▶ Exercise: Beginning with the line that contains "Task: Sort by", copy each subsequent line of the data below through the last one, including both ends but not the pictures.

────────────────────

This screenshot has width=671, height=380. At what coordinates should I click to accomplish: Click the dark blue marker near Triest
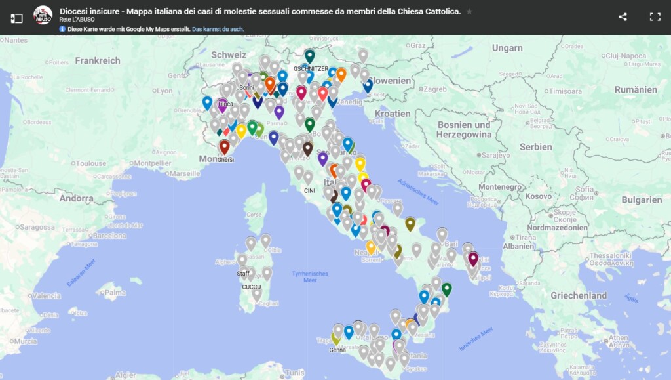(368, 85)
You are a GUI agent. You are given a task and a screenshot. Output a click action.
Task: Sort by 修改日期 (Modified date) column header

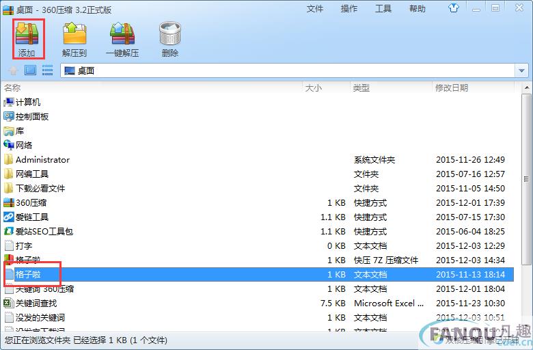452,88
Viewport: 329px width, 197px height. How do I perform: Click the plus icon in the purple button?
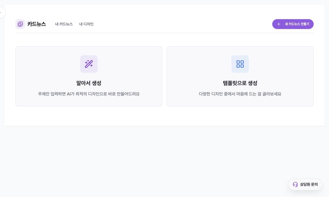click(279, 24)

────────────────────

▶ Solution for this problem:
Task: Sort by 修改日期 (Modified date) column header

452,88
Viewport: 329px width, 197px height. How do I perform: Click the plus icon in the purple button?
click(279, 24)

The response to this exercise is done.